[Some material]
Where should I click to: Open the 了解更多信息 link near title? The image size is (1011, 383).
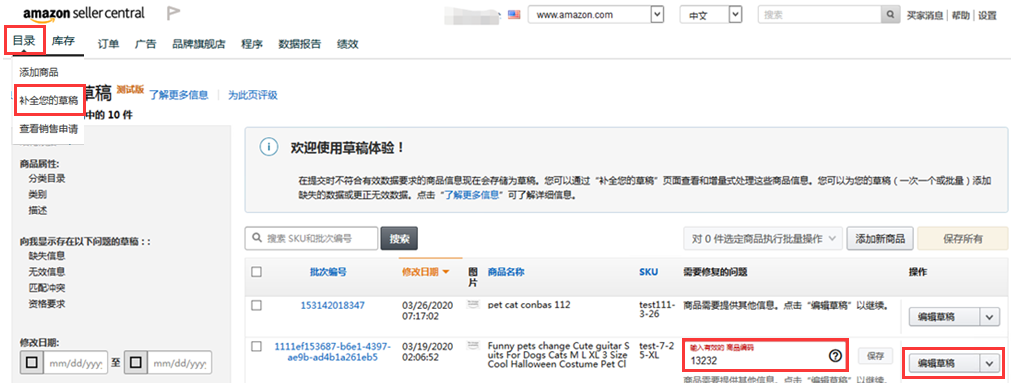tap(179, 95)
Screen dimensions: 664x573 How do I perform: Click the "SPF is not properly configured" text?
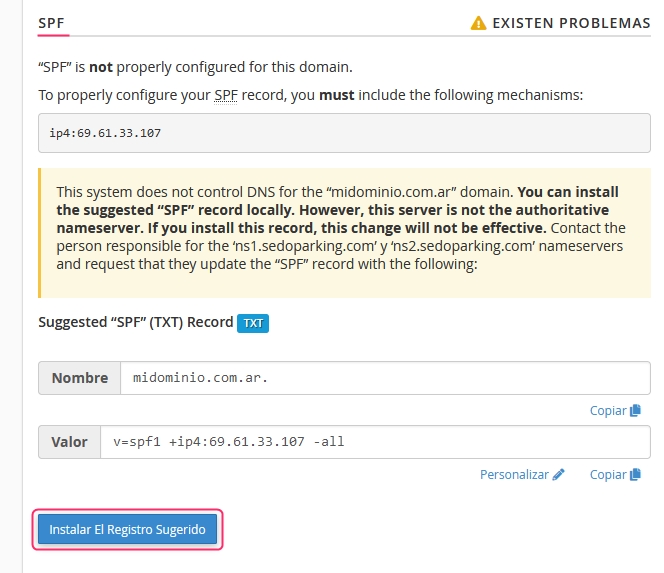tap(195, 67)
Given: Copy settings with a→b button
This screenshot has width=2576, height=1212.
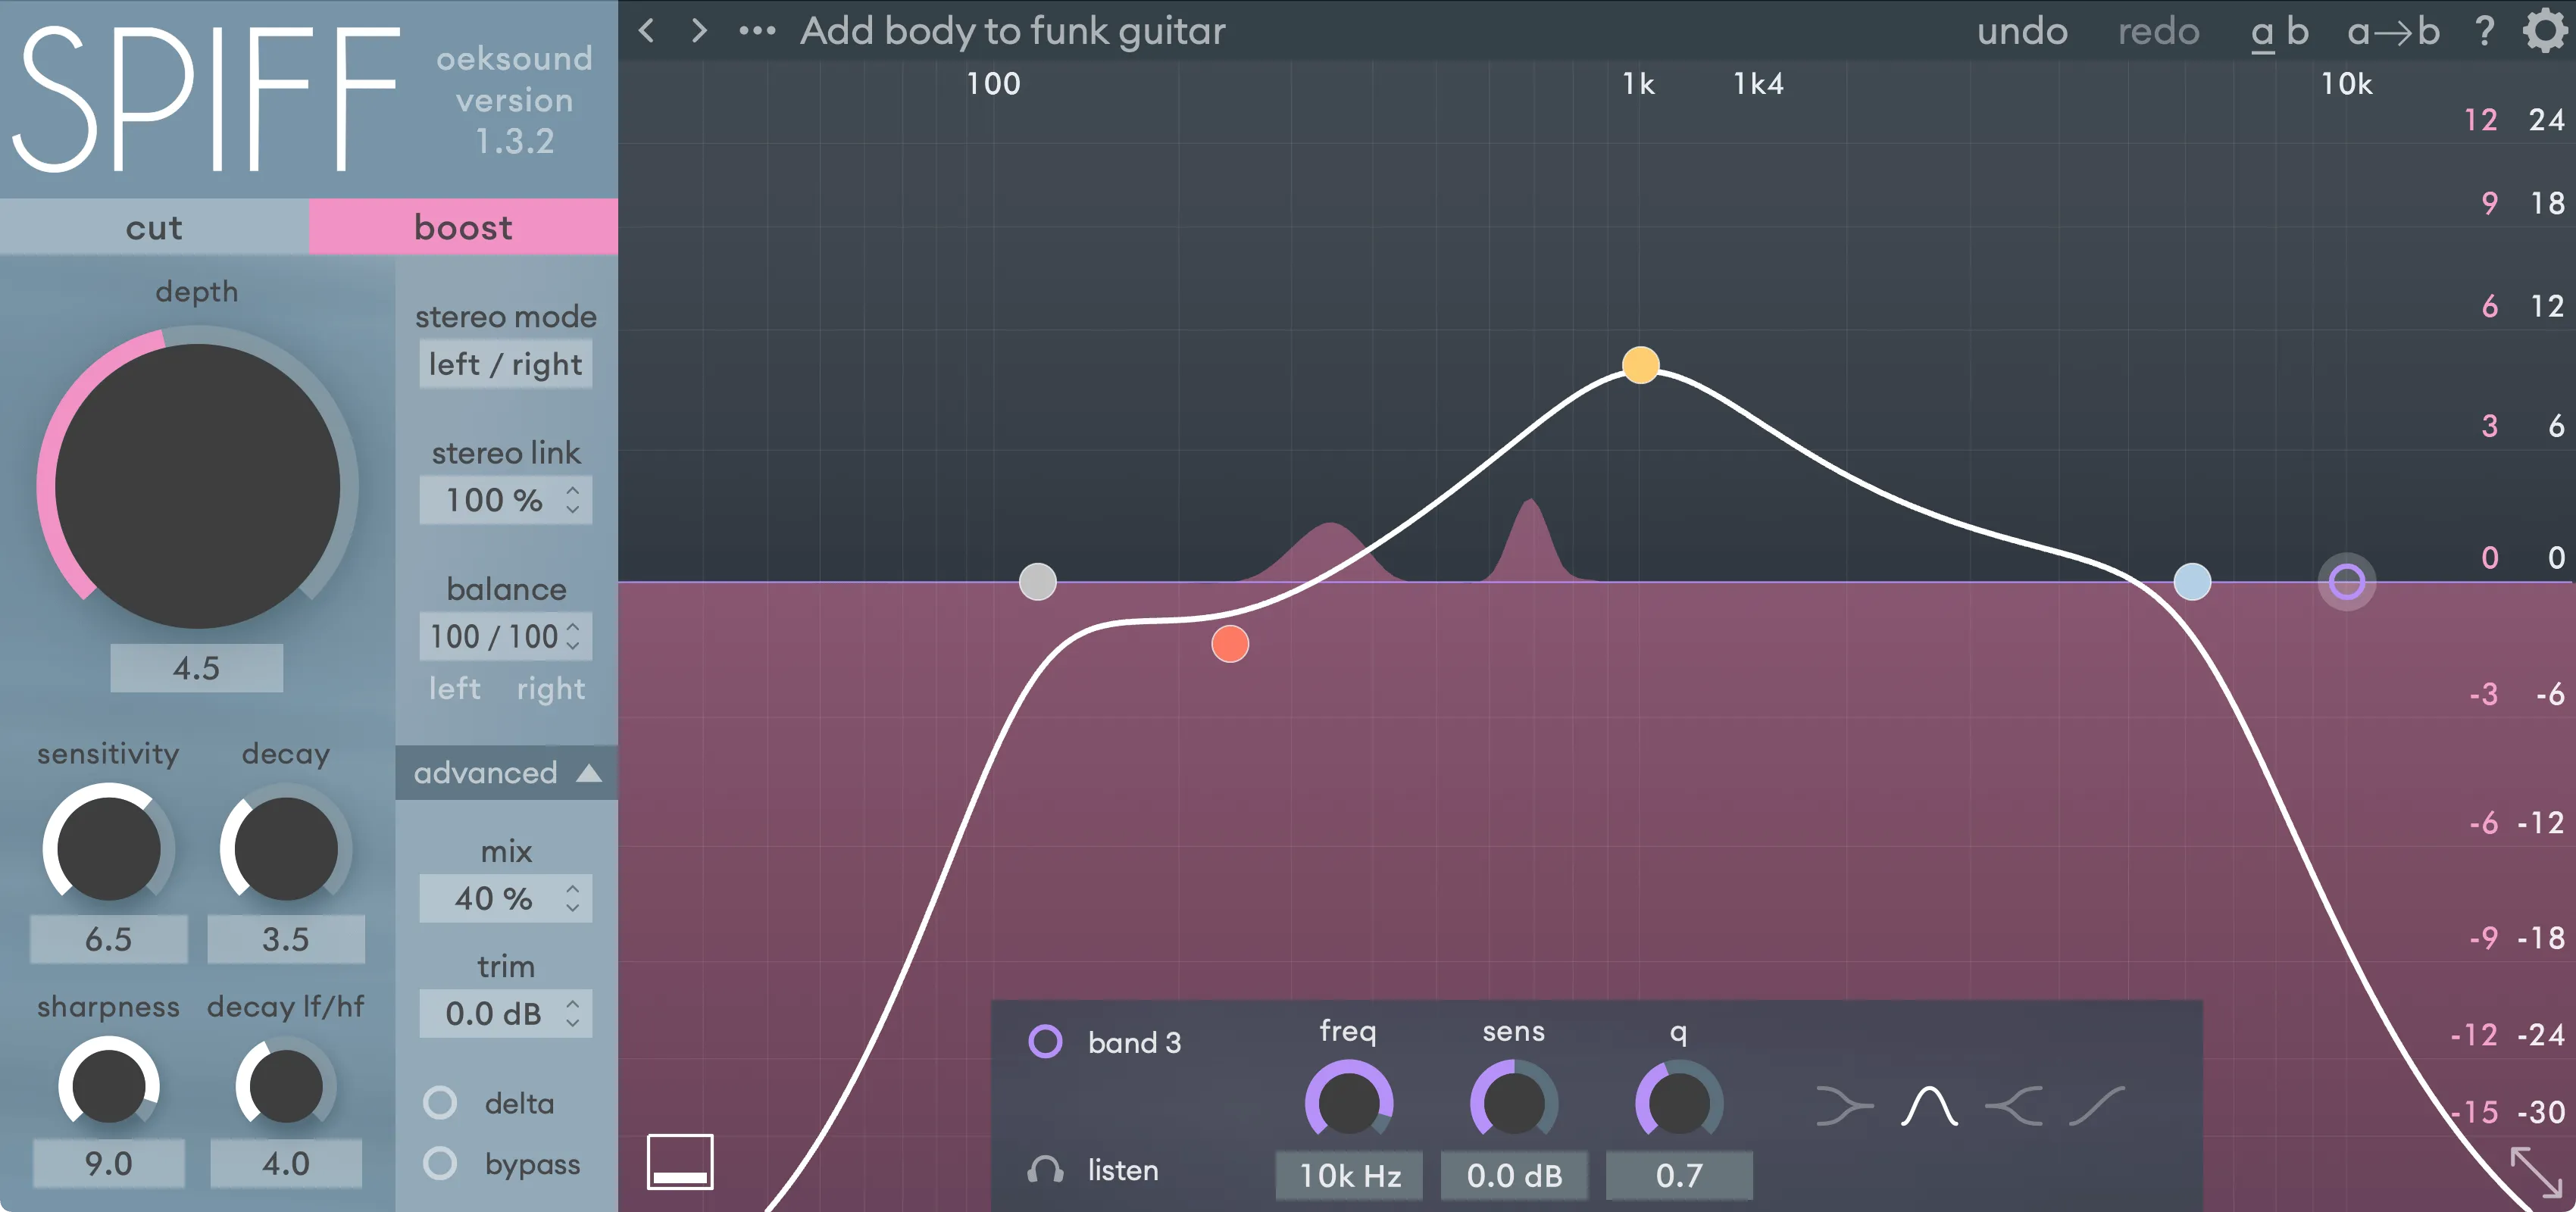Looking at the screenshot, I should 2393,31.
---
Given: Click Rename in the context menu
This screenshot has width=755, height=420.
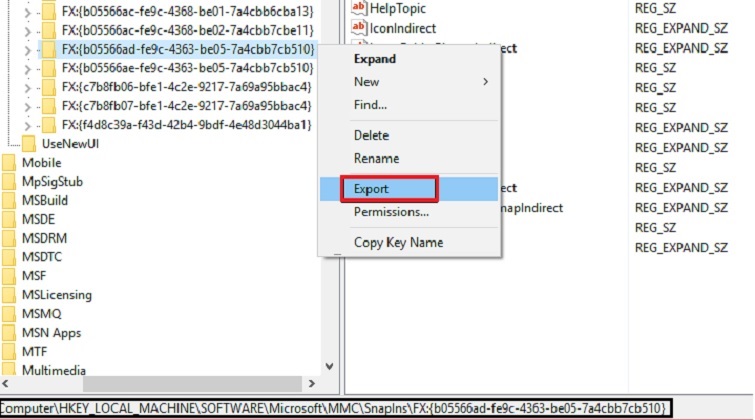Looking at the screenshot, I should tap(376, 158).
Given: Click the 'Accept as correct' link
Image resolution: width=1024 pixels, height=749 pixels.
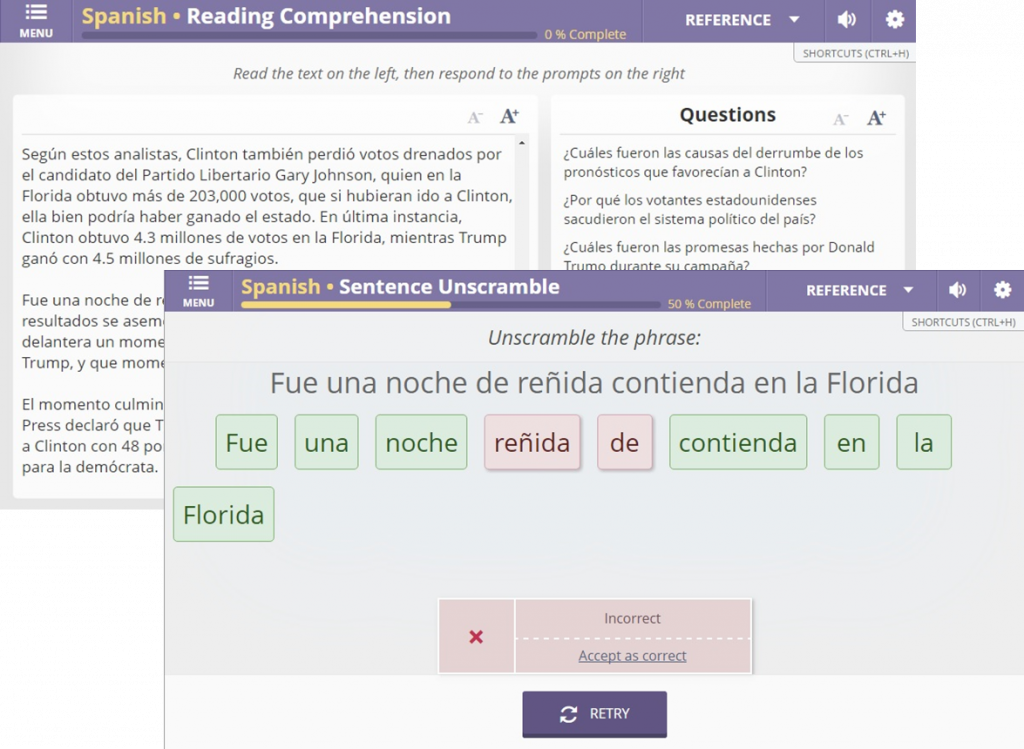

Objective
Put everything from the line containing "Screen dimensions: 664x573" down to the line containing "Looking at the screenshot, I should 2393,31.", both included, into a numbered list, skipping blank lines and leaving out the pictures.

Exercise response
1. Screen dimensions: 664x573 How do I perform: Click the "SPF is not properly configured" text?
2. tap(195, 67)
3. Given: Copy settings with a→b button
4. This screenshot has width=2576, height=1212.
5. Looking at the screenshot, I should 2393,31.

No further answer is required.